King George is after a new crown
PUBLISHED: 13:09 13 November 2008 | UPDATED: 13:24 24 August 2010
GERARD FARRELL / DZ PICS
By Ben Kosky GEORGE Groves has yet to throw a punch in professional boxing – but his trainer has tipped him for top billing by the end of next year. The double ABA middleweight champion from Hammersmith makes his pro debut this Saturday on the undercard o
By Ben Kosky
GEORGE Groves has yet to throw a punch in professional boxing - but his trainer has tipped him for top billing by the end of next year.
The double ABA middleweight champion from Hammersmith makes his pro debut this Saturday on the undercard of David Haye's heavyweight clash with Monte Barrett at the O2 Arena.
Groves signed for Hayemaker Promotions after winning the second of his amateur titles in May and has since been working under the tutelage of ex-Southern light-middleweight title holder Gary Logan.
"I'd go so far as to say George is the best amateur to turn pro since Amir Khan or David Haye," Logan told the Times.
"We're going to bring him along gradually, but I'd like to think that in a year to 18 months he'll be topping the bill with six to eight-rounders.
"George is eating right, he's started living like an athlete and he's in good shape. He's been exceptional in training, picking up a lot of things and I'm really enjoying working with him.
"George is a great puncher and hits really hard, but he's well aware of what he can't do so well and he told me that's why he came to me as a defensive coach.
"Considering his immense experience as an amateur, he's very willing to take things on board.
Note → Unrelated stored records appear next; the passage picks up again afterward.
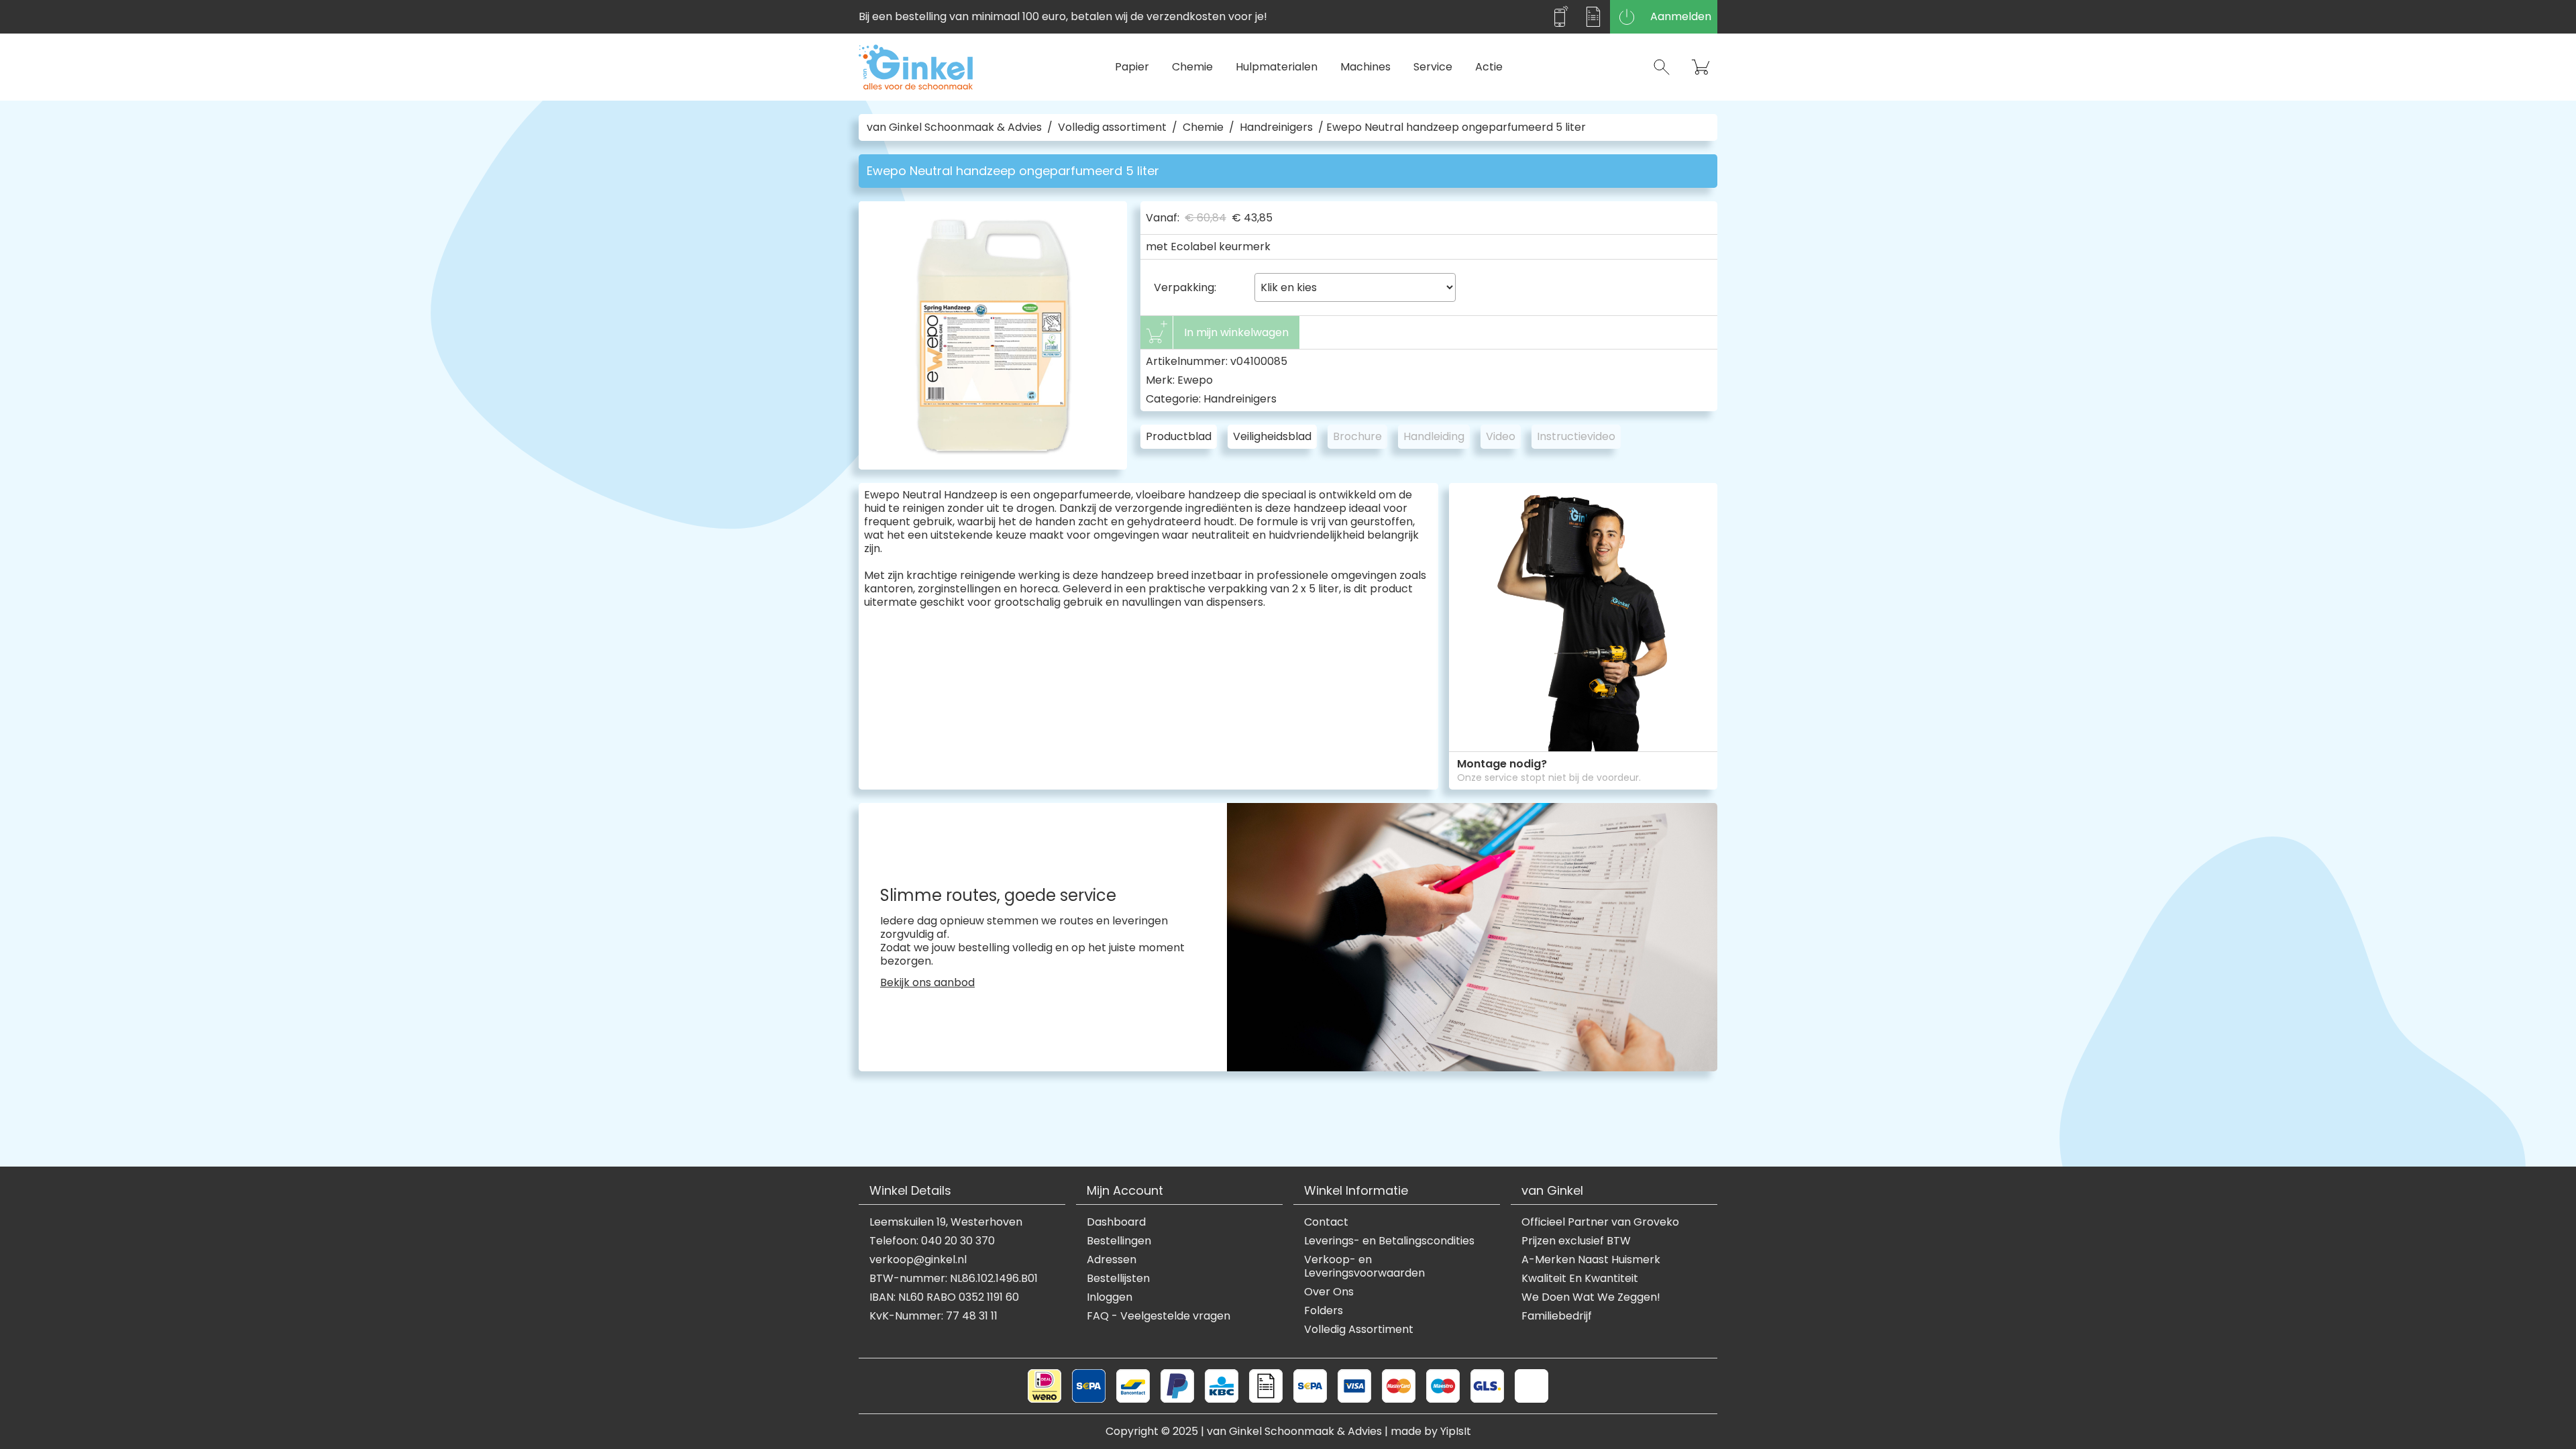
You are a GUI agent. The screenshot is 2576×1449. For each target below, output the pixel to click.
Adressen (1111, 1260)
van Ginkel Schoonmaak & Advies (954, 127)
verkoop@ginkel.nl (918, 1260)
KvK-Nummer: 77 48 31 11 (933, 1316)
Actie (1489, 66)
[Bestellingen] (1593, 17)
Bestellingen (1119, 1241)
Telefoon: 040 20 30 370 (932, 1241)
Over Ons (1329, 1292)
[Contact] (1559, 17)
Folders (1323, 1311)
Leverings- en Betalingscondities (1389, 1241)
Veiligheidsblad (1272, 436)
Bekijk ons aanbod (927, 982)
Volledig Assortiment (1358, 1329)
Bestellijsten (1118, 1278)
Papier (1132, 66)
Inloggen (1109, 1297)
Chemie (1192, 66)
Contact (1326, 1222)
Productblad (1179, 436)
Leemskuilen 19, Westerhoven (945, 1222)
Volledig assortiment (1112, 127)
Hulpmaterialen (1277, 66)
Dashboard (1116, 1222)
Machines (1365, 66)
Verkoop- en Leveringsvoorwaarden (1364, 1266)
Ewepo (1195, 380)
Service (1432, 66)
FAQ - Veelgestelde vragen (1158, 1316)
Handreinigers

He's a very fit man with natural conditioning - I keep pushing him and think he's going to snap, but he never does!"
Groves, 20, has spent the last fortnight at a training camp in Cyprus with Haye and his trainer, Adam Booth, and will fight a Lithuanian opponent this weekend.
He represented England several times during his amateur career at Dale Youth Club and succeeded team-mate James DeGale as ABA champion after a controversial victory over the future Olympic gold medallist.
But DeGale, two years his senior, was the man chosen to fly the GB flag in Beijing during the summer - and that convinced Groves to forsake the Olympic dream in favour of a pro career.
But Logan, who fought for the British title three times during his own 15-year career, predicts that the pair, along with Ireland's Darren Sutherland - who was beaten by DeGale in the Olympic semi-final - could dominate the middleweight division.
"I hope somewhere down the line the two of them and Sutherland can meet as pros," added Logan. "I think it'd be like the era of [Nigel] Benn, [Chris] Eubank and [Michael] Watson, when the middleweight and super-middleweight divisions were so exciting.
"George is nearly at super-middleweight limit now and we think that's the weight he's going to fight at, but we'll see what he's happy with and go from there.